Stored dataset items
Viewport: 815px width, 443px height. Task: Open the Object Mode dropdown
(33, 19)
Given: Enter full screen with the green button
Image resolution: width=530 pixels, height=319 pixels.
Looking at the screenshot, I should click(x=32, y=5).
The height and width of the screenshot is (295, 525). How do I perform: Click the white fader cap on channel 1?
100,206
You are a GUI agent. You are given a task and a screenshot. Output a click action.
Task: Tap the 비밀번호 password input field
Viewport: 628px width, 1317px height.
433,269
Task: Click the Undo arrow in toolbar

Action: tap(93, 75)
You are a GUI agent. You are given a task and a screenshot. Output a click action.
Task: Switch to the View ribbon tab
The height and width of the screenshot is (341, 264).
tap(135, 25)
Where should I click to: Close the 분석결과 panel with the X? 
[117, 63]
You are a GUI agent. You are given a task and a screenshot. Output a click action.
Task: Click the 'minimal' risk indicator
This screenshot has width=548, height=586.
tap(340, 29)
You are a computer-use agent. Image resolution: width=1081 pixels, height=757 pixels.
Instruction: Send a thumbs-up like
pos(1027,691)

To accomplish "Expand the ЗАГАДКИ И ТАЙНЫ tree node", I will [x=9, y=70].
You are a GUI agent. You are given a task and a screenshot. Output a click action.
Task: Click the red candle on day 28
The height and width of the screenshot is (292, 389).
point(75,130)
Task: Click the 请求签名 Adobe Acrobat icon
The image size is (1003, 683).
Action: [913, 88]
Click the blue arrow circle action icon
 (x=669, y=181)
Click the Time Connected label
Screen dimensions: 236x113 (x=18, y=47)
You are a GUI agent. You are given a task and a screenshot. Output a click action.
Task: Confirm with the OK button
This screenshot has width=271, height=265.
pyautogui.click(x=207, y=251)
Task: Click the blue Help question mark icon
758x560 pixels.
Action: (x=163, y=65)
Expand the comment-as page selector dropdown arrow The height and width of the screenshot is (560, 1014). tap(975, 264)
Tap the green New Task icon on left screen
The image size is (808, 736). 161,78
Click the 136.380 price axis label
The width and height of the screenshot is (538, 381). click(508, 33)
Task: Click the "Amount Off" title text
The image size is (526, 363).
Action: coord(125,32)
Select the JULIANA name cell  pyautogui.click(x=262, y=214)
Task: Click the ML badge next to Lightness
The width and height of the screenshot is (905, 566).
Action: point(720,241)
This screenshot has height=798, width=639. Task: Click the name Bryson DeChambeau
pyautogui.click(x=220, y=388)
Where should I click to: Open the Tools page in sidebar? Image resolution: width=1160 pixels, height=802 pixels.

● EXERCISE: Give nothing but the number of lines in the entries that include "page".

● RESPONSE: 2